Italian Lesbian Teen Couple Faces Abuse, Threats Of Rape Because Of Their Love
Tokyo,Japan
Tokyo,Japan

This post originally appeared on HuffPost Italy and was translated into English.

Imagine walking down the street with your boyfriend or girlfriend and not being able to hold hands. Imagine being beaten if people found out you were in a relationship. Imagine receiving rape threats, claiming they will “save and fix you,” just because you are a woman who loves another woman instead of a man.

Teenage love should not be afraid to show itself but for Giulia and Laura the situation described above is a daily reality; the couple lives in a climate of homophobia so deep-rooted and backwards it is almost beyond belief. These two girls from the Italian city of Naples have been beaten by their parents and discriminated against and abused in their school, where their teachers described their romance to fellow classmates as a disease that could infect them all.

Laura and Giulia are in the same grade in high school. They fell in love and started going out soon after they met. At first they hid their romance, but then decided to bring it to out into the open, at which point the school intervened.

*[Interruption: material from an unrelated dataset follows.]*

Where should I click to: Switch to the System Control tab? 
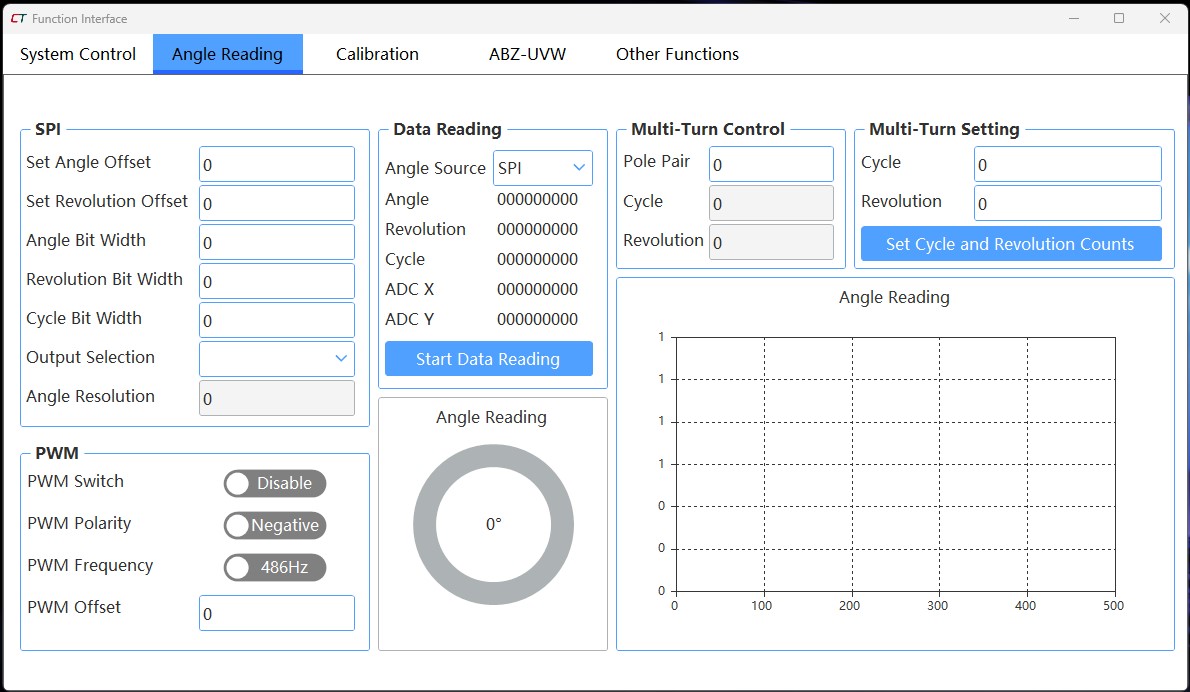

“The vice principal said that I was turning the girls into lesbians, that it was a disease that I was spreading,” Laura explained to the Huffington Post. “During class, one of our teachers would say that we were disgusting, that we were abnormal. ‘Does a hen mate with a rooster or another hen?’ she would ask the class. Professors would stop my classmates in the hallways and tell them not to hang out with me. One day the vice principal met with Giulia’s mother to tell her I was stalking and brainwashing her.”

When Giulia’s father heard about it, he beat her violently, took away her cell phone, and locked her up in the house. Her parents presented her with an ultimatum --“ it’s her or us” -- but Giulia didn’t want to choose. To help her decide, her parents threw her out.

Some time has passed since that day. The girls reported their school and Giulia’s father for the beatings. Giulia went back to live with her parents, and her mother has accepted Laura, although her father less so. The situation at school has not changed much, but Laura has the support of one of her teachers, who defended her to the principal. She has one year until graduation.

“My girlfriend and I can’t hold hands in the street. One time we tried and people were threatening to beat us and rape us to ‘bring us over to the other team.’ This is the truth I live out every day, on the street, with my friends, and at home. I don’t feel safe outside. I want to get away, to go somewhere where I can be free. For me, Naples is also part of the problem. In the streets of Naples, Giulia and I can only ever be friends, and that’s it.”